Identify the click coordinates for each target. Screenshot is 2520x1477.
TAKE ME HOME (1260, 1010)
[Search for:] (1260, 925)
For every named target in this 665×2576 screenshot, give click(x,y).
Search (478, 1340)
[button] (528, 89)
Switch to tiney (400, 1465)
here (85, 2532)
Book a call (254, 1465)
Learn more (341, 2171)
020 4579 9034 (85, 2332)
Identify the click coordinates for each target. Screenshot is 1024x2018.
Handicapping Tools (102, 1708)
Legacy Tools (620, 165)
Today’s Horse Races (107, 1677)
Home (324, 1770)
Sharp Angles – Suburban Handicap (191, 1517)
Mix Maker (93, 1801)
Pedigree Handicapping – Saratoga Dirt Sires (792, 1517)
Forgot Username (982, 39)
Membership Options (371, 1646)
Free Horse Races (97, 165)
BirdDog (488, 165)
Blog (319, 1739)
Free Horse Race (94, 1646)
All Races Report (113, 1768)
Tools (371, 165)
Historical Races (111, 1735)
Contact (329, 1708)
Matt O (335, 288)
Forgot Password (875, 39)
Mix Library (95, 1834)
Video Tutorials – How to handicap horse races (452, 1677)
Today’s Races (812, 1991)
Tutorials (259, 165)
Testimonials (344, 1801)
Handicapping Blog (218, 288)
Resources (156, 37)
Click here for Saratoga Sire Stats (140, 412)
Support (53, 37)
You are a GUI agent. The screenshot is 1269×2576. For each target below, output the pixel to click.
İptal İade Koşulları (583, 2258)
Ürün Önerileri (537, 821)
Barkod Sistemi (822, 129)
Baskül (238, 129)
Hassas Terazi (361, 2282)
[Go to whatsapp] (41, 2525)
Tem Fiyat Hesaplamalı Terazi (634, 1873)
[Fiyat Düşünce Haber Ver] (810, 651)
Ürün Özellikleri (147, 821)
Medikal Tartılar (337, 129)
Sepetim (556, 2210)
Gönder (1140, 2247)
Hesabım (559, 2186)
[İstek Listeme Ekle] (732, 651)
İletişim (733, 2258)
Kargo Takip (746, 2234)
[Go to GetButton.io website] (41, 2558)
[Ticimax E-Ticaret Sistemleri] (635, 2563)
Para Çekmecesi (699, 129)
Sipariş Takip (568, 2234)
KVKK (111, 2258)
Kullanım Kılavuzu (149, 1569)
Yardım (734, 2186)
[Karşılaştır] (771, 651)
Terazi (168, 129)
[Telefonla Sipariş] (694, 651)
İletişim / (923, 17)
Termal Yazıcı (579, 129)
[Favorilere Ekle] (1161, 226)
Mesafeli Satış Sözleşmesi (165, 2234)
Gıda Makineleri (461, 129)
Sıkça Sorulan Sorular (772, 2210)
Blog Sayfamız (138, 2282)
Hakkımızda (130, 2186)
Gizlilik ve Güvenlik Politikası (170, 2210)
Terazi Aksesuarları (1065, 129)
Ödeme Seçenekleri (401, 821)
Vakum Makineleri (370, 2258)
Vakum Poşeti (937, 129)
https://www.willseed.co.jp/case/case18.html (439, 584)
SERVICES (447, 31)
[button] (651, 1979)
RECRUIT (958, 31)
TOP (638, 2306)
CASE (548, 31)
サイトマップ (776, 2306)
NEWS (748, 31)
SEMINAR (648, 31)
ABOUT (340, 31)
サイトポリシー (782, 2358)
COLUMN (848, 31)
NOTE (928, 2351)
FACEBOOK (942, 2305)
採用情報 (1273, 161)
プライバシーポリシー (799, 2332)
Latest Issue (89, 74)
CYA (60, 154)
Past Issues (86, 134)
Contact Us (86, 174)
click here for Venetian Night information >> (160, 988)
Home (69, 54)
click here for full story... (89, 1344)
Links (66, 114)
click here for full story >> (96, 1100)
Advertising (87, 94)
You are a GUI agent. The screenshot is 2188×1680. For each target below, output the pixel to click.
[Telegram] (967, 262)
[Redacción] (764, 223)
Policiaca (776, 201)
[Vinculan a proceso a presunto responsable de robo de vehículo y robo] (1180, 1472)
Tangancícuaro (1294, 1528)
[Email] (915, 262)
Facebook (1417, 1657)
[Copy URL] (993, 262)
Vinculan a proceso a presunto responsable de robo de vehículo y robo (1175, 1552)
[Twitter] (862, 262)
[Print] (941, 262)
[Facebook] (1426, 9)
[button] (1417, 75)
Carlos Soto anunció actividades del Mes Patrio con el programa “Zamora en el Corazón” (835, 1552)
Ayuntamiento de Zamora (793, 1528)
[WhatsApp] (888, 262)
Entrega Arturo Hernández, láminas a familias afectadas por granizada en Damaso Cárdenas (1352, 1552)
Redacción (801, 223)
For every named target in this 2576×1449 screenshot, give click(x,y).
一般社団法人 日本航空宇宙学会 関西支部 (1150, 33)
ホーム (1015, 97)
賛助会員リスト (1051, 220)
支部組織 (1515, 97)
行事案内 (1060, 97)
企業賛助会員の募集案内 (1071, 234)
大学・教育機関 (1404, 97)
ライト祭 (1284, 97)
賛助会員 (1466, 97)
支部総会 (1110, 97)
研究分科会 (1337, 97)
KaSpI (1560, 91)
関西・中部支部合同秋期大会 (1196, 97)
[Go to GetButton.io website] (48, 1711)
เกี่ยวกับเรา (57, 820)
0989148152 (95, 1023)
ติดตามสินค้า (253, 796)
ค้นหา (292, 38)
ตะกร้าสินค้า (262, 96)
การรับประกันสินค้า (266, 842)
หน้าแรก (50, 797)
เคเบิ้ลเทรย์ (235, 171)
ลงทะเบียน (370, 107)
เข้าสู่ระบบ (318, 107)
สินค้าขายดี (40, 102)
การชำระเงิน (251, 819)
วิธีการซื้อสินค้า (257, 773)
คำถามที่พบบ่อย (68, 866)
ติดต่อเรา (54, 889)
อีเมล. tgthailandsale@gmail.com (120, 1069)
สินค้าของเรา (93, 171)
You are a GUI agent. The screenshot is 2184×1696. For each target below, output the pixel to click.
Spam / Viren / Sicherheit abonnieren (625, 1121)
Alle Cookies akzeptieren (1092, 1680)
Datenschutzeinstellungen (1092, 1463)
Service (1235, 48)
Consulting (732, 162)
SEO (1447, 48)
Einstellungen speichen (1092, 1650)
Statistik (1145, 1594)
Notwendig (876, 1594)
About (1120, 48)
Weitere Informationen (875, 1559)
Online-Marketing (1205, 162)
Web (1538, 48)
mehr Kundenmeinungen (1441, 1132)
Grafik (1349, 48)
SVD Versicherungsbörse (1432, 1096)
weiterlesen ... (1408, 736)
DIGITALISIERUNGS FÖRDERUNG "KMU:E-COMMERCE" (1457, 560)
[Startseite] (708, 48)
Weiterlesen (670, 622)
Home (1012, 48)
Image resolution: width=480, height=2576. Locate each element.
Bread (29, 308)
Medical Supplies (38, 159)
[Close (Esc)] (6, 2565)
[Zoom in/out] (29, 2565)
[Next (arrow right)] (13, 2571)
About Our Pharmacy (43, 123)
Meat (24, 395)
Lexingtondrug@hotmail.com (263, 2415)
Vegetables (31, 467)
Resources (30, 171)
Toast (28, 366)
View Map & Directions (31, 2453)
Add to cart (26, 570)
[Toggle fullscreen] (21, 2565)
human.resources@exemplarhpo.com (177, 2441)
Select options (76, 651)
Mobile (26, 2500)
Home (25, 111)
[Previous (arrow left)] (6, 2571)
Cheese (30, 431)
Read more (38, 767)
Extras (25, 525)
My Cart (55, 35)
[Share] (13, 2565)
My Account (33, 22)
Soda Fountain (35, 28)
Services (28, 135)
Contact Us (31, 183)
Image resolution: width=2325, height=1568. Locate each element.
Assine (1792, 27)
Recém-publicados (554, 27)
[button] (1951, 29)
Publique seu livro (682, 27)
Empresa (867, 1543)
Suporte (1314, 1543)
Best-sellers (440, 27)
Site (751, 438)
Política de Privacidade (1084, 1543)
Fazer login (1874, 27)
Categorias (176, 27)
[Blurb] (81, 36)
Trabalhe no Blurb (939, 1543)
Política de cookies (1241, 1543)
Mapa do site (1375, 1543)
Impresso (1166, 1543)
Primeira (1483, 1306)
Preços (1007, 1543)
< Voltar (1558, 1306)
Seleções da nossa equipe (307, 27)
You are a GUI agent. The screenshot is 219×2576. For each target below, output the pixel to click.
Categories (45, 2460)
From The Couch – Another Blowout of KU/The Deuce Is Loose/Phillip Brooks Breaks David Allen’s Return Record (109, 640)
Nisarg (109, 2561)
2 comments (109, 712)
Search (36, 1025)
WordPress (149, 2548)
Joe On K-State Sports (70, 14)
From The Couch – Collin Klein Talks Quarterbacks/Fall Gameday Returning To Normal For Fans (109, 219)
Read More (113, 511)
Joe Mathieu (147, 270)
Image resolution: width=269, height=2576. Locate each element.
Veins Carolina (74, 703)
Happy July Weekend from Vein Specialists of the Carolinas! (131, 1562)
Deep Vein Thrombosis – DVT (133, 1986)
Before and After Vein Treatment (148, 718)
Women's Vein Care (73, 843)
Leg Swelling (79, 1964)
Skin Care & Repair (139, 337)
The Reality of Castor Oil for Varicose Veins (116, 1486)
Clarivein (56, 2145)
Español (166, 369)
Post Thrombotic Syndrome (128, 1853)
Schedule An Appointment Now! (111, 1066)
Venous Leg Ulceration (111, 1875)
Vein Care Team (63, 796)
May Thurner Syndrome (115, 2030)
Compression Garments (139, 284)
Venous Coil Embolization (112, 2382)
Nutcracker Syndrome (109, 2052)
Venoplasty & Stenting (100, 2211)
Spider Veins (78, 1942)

++++++++

### What you have to do
The expected result is every line from the material above that includes "below".

### Answer to this problem
You are a GUI agent. The screenshot is 1269×2576. For each target below, output the pixel to click.
You are a GUI agent. The screenshot is 2188×1680. For each target below, output the pixel to click.
You are a GUI agent. The screenshot is 2184×1696. For each target below, output the pixel to click.
You are a GUI agent. The screenshot is 219×2576. For each target below, output the pixel to click.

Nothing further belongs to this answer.